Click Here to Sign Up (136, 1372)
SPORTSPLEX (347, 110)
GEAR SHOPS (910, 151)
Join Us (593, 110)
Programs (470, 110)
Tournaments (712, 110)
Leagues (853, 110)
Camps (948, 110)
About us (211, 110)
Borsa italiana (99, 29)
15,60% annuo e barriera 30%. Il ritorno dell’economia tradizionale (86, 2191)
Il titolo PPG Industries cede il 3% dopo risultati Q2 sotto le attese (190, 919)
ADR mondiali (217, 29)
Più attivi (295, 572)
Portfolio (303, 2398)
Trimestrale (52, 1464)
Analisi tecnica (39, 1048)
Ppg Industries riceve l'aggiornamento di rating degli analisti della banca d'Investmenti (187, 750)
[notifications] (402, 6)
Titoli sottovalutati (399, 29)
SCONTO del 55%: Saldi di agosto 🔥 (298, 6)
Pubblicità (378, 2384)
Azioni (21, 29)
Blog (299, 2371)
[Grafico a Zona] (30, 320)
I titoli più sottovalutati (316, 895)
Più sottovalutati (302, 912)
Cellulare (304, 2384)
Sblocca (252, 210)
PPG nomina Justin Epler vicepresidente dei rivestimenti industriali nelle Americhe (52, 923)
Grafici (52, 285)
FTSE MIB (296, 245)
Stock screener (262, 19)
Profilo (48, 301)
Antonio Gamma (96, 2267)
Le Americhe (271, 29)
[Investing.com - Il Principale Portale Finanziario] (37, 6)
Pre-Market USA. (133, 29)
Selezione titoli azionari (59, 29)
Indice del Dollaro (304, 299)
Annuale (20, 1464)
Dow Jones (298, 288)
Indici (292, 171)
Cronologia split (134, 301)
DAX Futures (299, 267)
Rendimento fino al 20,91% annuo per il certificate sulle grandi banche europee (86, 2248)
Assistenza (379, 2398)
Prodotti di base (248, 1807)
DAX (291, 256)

WORK TASK: Extract the full listing above without altering anything.

EXPECTED OUTPUT:
Click Here to Sign Up (136, 1372)
SPORTSPLEX (347, 110)
GEAR SHOPS (910, 151)
Join Us (593, 110)
Programs (470, 110)
Tournaments (712, 110)
Leagues (853, 110)
Camps (948, 110)
About us (211, 110)
Borsa italiana (99, 29)
15,60% annuo e barriera 30%. Il ritorno dell’economia tradizionale (86, 2191)
Il titolo PPG Industries cede il 3% dopo risultati Q2 sotto le attese (190, 919)
ADR mondiali (217, 29)
Più attivi (295, 572)
Portfolio (303, 2398)
Trimestrale (52, 1464)
Analisi tecnica (39, 1048)
Ppg Industries riceve l'aggiornamento di rating degli analisti della banca d'Investmenti (187, 750)
[notifications] (402, 6)
Titoli sottovalutati (399, 29)
SCONTO del 55%: Saldi di agosto 🔥 (298, 6)
Pubblicità (378, 2384)
Azioni (21, 29)
Blog (299, 2371)
[Grafico a Zona] (30, 320)
I titoli più sottovalutati (316, 895)
Più sottovalutati (302, 912)
Cellulare (304, 2384)
Sblocca (252, 210)
PPG nomina Justin Epler vicepresidente dei rivestimenti industriali nelle Americhe (52, 923)
Grafici (52, 285)
FTSE MIB (296, 245)
Stock screener (262, 19)
Profilo (48, 301)
Antonio Gamma (96, 2267)
Le Americhe (271, 29)
[Investing.com - Il Principale Portale Finanziario] (37, 6)
Pre-Market USA. (133, 29)
Selezione titoli azionari (59, 29)
Indice del Dollaro (304, 299)
Annuale (20, 1464)
Dow Jones (298, 288)
Indici (292, 171)
Cronologia split (134, 301)
DAX Futures (299, 267)
Rendimento fino al 20,91% annuo per il certificate sulle grandi banche europee (86, 2248)
Assistenza (379, 2398)
Prodotti di base (248, 1807)
DAX (291, 256)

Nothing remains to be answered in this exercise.